> [Problem A]: According to the comment thread, to whom and to what year does the basic prediction go back?
> [Problem B]: Reproduce the part of the comment thread starting with "When Marx wrote" and going on through "or their goals.".

> [Source extract]:
########
When Marx wrote those words, by the way, we hadn’t even freed our slaves yet. Whom do you imagine was more pleasing in the eyes of a merciful God back then: Karl Marx or the United States of America?
Stalin was happy to take Marx’s truism as a decree, and Chinese tyrants as well, since it seemingly empowered them to put preachers out of business who might speak ill of them or their goals.
The statement has also entitled many in this country to say that socialists are anti-religion, are anti-God, and therefore absolutely loathsome. - Kurt Vonnegut
Posted by: Diane | October 05, 2008 at 07:19 AM
I wonder if anyone ever researched the bank accounts and wealth amassed by the top tier players in Hitlers regieme, including himself. Did they steal money too, or appropriate it in a mass scale into personal fortunes, or did the state just assign them all the help, houses, and perks they reauested? Some of hitlers generals stole art and gold of course but its unclear if that became their personal fortune or they were just "temporary caretakers" of the loot. Or did the nazi government police its own and forbid the accumulation of "the states" winnings for personal gain? How did they even pay all their domestic and administrative help? Its really unclear how the nazi system distributed money. Without understanding the real nuts and bolts of simple things like money between nazi's we are more likely to not recognize it when it comes back again. A Financial Study of the Third Reich, would be an interesting read.
Posted by: Brian | October 05, 2008 at 09:58 AM
There actually are some post-Copernican economists who saw all this coming while the Chicago School orthodox was selling our legislators an economic policy that benefited one swollen sector of the economy at the expense of everything real! In the spirit of your wonderful analyses of what happened to the culture over the last half-century, there's a rogue Wall Street financial economist, Michael Hudson who can give a pretty good background on the technical aspects of why:
please see
http://www.michael-hudson.com/articles/debt/0406SavingInflationDeflation.html
The basic prediction goes back to Hyman Minsky in 1987, but Hudson makes a lot of sense of why the real economy got drowned in fluff!
Posted by: forrest curo | October 05, 2008 at 10:26 AM
Thanks, reading Hudson made me realize that before the current wallstreet crash, the orthodoxy that the free market knows best was so strong you couldn't take his paper seriously, but now you can. WE do need to rethink our basis of economical theory once again. If speculative bubbles confiscate wealth from going into tangible production they are inhibitors to growth. The finanical world made its own hyperbolic economy and while it lured so many of us into big debt, it really didn't rebuild our aging infrastructure, revamp our health care system, improve our public schools, fix our pot holes real good this time, secure stable retirements, but instead siphoned off this money into the hands that controlled the tools of the speculative bubble. The 100 million dollar pay packages that went to ceo's, etc, was simply the confiscated wealth of the rest of the country in this new scheme. I still don't know why people aren't simply outraged at the government for not regulating this as it went on and on. While I don't think America is about to fall, I think it will profoundly rethink its blind alliegence to private enterprise and the star game. Already other nations are mocking us for stumbling regardless of their own internal imbroligios. Wallstreet impaired our national security.
Posted by: Brian | October 05, 2008 at 11:01 AM
This discussion is so refreshing! Thank you.
########
> [Source information]:
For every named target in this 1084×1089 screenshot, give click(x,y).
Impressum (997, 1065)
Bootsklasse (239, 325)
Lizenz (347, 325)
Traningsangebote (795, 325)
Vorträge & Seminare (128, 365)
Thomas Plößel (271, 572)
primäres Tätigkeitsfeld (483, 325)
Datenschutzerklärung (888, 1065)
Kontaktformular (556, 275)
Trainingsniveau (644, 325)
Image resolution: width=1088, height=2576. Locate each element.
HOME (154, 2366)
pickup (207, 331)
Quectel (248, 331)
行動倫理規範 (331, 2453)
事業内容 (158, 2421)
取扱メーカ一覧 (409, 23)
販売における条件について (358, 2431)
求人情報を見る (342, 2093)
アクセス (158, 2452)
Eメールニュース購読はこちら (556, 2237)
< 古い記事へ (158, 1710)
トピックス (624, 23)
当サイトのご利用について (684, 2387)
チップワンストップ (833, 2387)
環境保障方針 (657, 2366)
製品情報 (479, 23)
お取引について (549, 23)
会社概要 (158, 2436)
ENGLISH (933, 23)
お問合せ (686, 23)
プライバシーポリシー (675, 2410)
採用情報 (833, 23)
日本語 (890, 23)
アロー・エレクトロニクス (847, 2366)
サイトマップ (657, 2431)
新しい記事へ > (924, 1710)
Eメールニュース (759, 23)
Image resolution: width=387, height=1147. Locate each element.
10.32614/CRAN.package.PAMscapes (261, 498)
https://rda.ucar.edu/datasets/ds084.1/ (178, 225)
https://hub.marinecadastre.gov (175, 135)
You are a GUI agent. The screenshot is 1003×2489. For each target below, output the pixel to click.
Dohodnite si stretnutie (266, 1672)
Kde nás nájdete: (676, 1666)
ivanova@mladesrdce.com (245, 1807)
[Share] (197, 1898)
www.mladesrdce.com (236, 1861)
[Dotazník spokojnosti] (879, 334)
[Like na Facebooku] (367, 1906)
########
> [Exercise result A]: Hyman Minsky, in 1987.

> [Exercise result B]:
When Marx wrote those words, by the way, we hadn’t even freed our slaves yet. Whom do you imagine was more pleasing in the eyes of a merciful God back then: Karl Marx or the United States of America?
Stalin was happy to take Marx’s truism as a decree, and Chinese tyrants as well, since it seemingly empowered them to put preachers out of business who might speak ill of them or their goals.